Visa has introduced a new commercial offering aimed at enabling financial institutions to detect and mitigate cyber threats before they escalate into fraud and financial damage.
Across the corporate finance landscape, fraud is increasingly understood as the downstream result of earlier, often avoidable, cyber incidents.
These breaches frequently originate from compromised data, stolen credentials or exploited systems long before any fraudulent transaction occurs, according to the Financial Services Information Sharing and Analysis Center.
The Visa Threat Intelligence Platform (VTIP) provides clients with direct access to the same advanced cybersecurity capabilities Visa deploys to protect its extensive global payments infrastructure.
Unveiled at the Visa Payments Forum (VPF) in Paris, the announcement coincides with broader developments, including progress in agentic commerce.
The Paris forum opened with remarks from Visa President Oliver Jenkyn and CTO Rajat Taneja, with Rajat emphasising that "trust is the very foundation of commerce".

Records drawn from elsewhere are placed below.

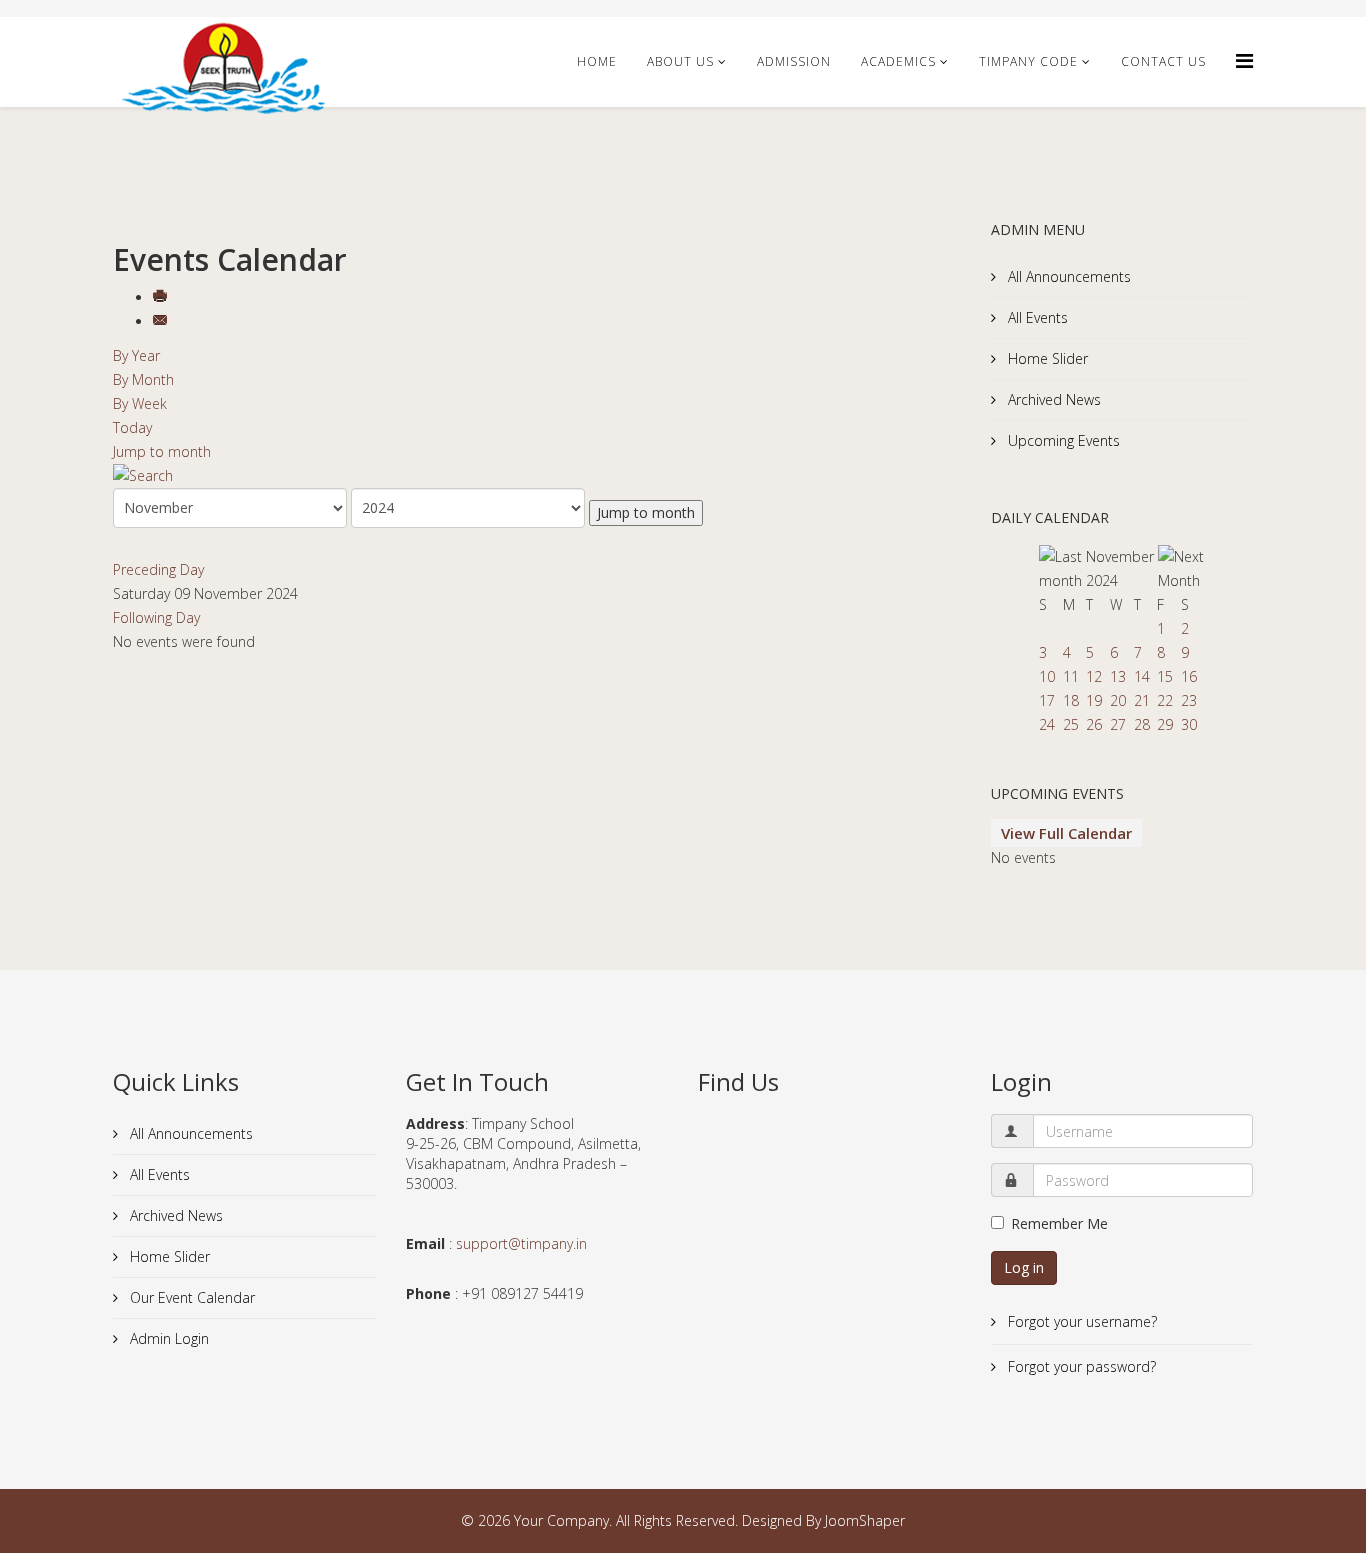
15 (1165, 676)
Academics (898, 61)
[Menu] (1244, 60)
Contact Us (1163, 61)
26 (1094, 724)
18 (1071, 700)
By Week (140, 403)
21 (1142, 700)
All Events (1036, 317)
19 (1094, 700)
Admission (794, 61)
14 (1142, 676)
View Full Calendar (1066, 833)
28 (1142, 724)
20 (1118, 700)
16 (1189, 676)
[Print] (162, 297)
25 (1071, 724)
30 (1189, 724)
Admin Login (167, 1338)
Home (597, 61)
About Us (680, 61)
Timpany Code (1028, 61)
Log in (1024, 1267)
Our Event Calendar (190, 1297)
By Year (136, 355)
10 (1047, 676)
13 (1118, 676)
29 (1165, 724)
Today (132, 427)
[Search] (537, 476)
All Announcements (1067, 276)
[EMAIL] (162, 321)
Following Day (156, 617)
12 (1094, 676)
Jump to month (162, 451)
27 (1118, 724)
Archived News (1052, 399)
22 (1165, 700)
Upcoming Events (1062, 440)
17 (1047, 700)
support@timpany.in (521, 1243)
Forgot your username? (1080, 1321)
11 (1071, 676)
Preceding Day (158, 569)
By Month (143, 379)
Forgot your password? (1080, 1366)
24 (1047, 724)
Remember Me (1059, 1223)
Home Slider (1046, 358)
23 (1189, 700)
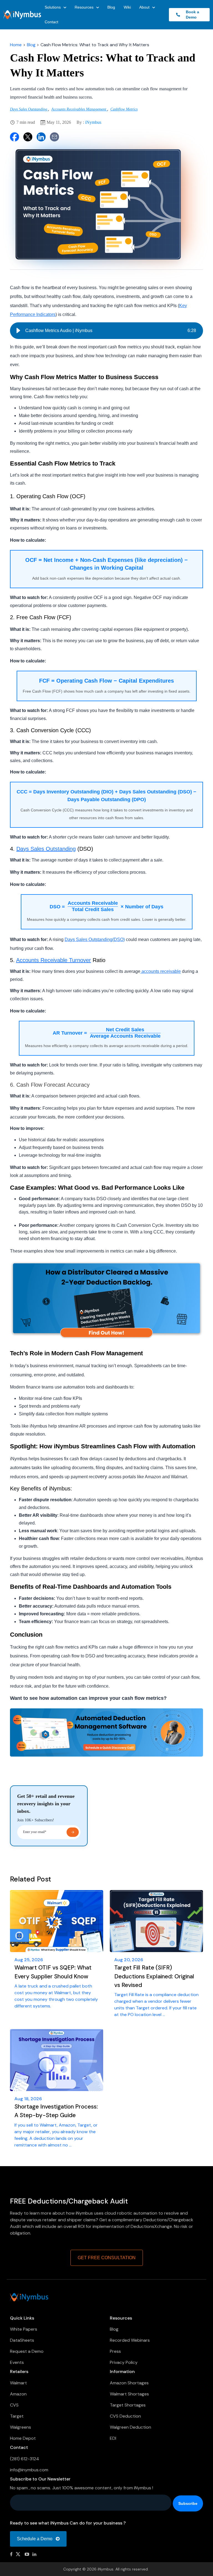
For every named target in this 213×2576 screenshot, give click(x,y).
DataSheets (22, 2340)
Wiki (127, 7)
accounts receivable (160, 971)
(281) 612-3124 (24, 2459)
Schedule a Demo (35, 2538)
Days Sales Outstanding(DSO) (95, 939)
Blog (111, 7)
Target (17, 2416)
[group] (106, 330)
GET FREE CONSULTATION (107, 2257)
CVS (14, 2405)
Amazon (18, 2394)
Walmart (18, 2383)
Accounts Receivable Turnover (53, 960)
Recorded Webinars (130, 2340)
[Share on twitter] (27, 137)
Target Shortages (128, 2405)
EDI (113, 2438)
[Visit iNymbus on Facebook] (11, 2554)
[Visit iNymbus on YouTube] (27, 2554)
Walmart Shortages (129, 2394)
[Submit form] (73, 1832)
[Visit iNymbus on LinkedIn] (34, 2554)
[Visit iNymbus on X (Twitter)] (18, 2554)
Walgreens (20, 2427)
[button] (18, 330)
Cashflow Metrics (124, 109)
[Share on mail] (54, 137)
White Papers (23, 2329)
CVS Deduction (125, 2416)
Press (115, 2351)
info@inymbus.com (29, 2470)
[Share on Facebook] (14, 137)
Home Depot (23, 2438)
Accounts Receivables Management (79, 109)
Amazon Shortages (129, 2383)
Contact (51, 22)
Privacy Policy (124, 2362)
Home (16, 45)
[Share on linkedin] (41, 137)
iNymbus (93, 122)
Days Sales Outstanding (29, 109)
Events (17, 2362)
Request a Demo (27, 2351)
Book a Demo (191, 14)
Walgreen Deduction (130, 2427)
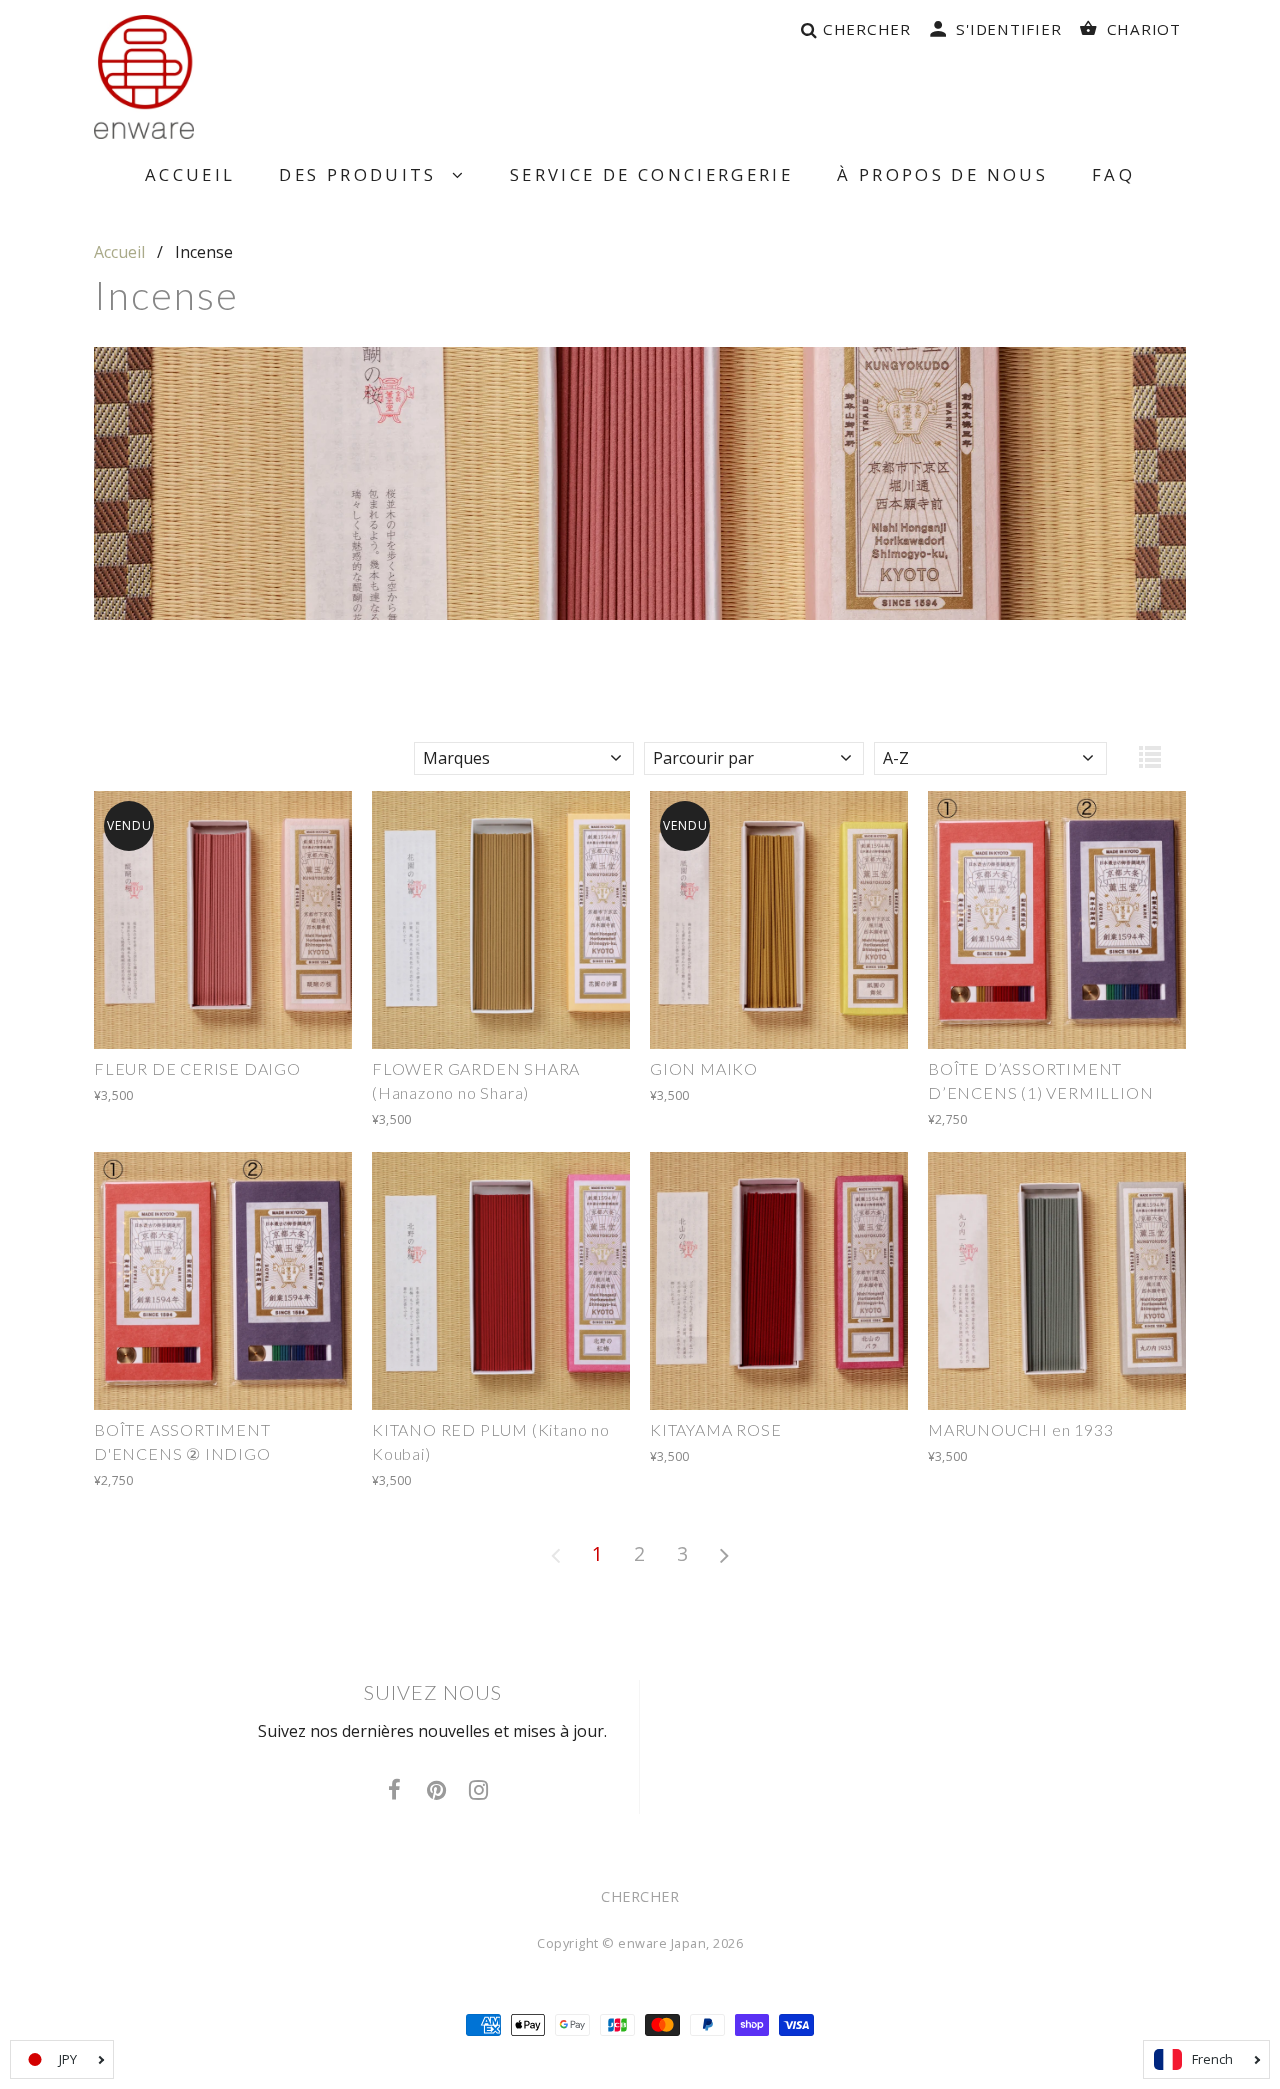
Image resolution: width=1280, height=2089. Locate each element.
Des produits (365, 174)
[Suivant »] (725, 1554)
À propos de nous (942, 174)
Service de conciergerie (651, 174)
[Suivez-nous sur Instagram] (479, 1791)
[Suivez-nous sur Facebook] (395, 1791)
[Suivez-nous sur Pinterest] (437, 1791)
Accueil (190, 174)
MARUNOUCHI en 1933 (1020, 1429)
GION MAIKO (704, 1068)
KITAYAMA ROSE (715, 1429)
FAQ (1113, 174)
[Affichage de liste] (1150, 762)
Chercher (640, 1896)
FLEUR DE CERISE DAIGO (197, 1068)
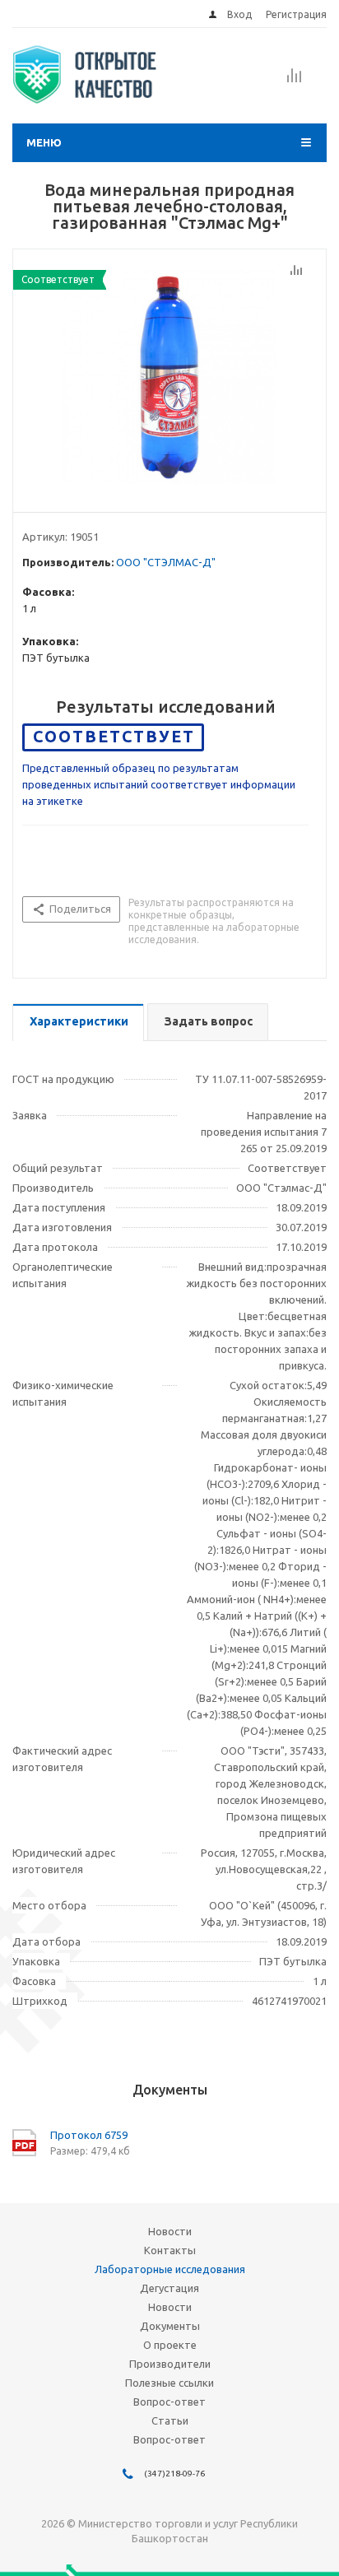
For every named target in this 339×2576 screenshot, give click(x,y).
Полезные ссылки (169, 2382)
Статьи (169, 2420)
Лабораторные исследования (170, 2269)
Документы (170, 2326)
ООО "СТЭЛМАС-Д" (166, 562)
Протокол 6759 (89, 2135)
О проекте (170, 2344)
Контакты (170, 2250)
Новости (170, 2231)
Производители (170, 2363)
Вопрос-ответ (169, 2401)
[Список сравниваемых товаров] (294, 81)
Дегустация (169, 2288)
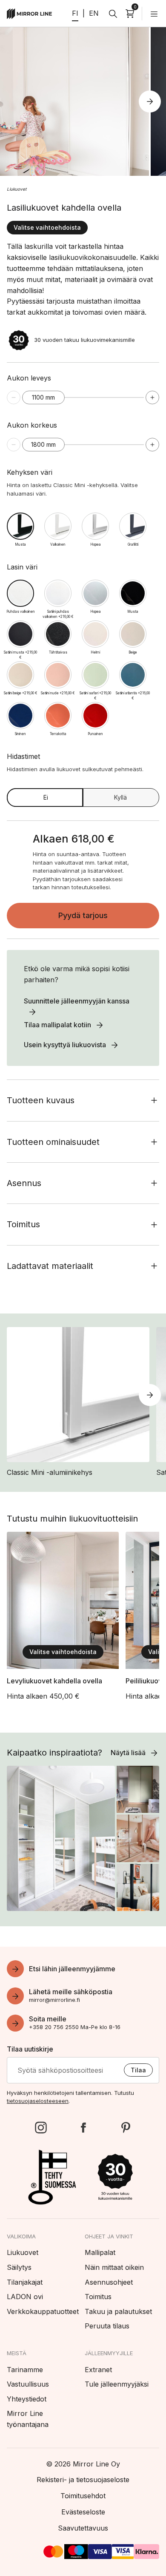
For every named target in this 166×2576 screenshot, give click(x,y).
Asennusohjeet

During the session, Oliver outlined four strategic priorities for the company:
- Generative AI and the Future of Commerce
- Stablecoins
- Fraud & Security
- Trust & Brand
He pointed to the extensive efforts underway by CTOs, CISOs and Chief Risk Officers, noting that fintechs and venture capital firms have “security and fraud protection at the top of their [priority] list”.
Cyber attacks exposing sensitive payment credentials can emerge from any point within the payments ecosystem, spanning merchants, issuers, acquirers, processors and third-party providers.
In many instances, both corporate and consumer credentials are compromised, circulated and later exploited, leading to significant financial losses and operational disruption for institutions.
Commercialising internal security infrastructure
The technology behind VTIP originates from Visa’s in-house cyber defence operations and has been rigorously tested within its global network.
The company currently blocks around 90 million cyber attacks and 11 million phishing emails each month across more than 200 countries and territories, guided by an internal objective of zero breach and zero disruption.
By acting as its own first user, Visa validated the platform against real-world threats before making these capabilities available to the wider financial ecosystem to help anticipate and counter emerging risks.
Mandy Lamb, Head of Value-Added Services at Visa Europe, comments: “Fraud is often the result of cyber incidents that go undetected until it is too late
“With the Visa Threat Intelligence Platform, we are helping financial institutions identify risks earlier and respond with greater precision before they may lead to fraud or financial loss.
“By bringing together cyber and payments intelligence, we’re enabling our clients to better protect their customers, reduce the damaging impact of fraud and strengthen confidence in digital payments.”
Targeted intelligence streams for risk teams
Visa’s platform delivers five core capabilities tailored to financial institutions:
- Threat Intelligence: Provides indicators of compromise linked to malware through threat intelligence insights
- Vulnerability Intelligence: Identifies specific vulnerabilities and exposures relevant to each organisation
- Brand Intelligence: Supports reputation protection by detecting and addressing impersonation and brand misuse
- Digital Identity Intelligence: Focuses on internal security by monitoring and safeguarding executives and employees from targeted attacks
- Financial Intelligence: Designed for risk teams, this capability surfaces compromised payment credentials from the dark web and enhances them with VisaNet data, converting raw information into actionable intelligence.
By integrating cyber and fraud intelligence, financial institutions can better anticipate upstream threats, prioritise mitigation efforts and reduce the risk of cyber incidents escalating into major fraud events.
The launch comes amid significant investment from Visa, which has allocated at least US$13bn to technology over the past five years to strengthen security and combat fraud.
As cyber threats continue to evolve at pace, financial institutions face increasing demand for payments-focused threat intelligence solutions.
Through VTIP, Visa is extending its proven internal cybersecurity capabilities to clients, supporting earlier threat detection and helping to safeguard the broader digital payments ecosystem.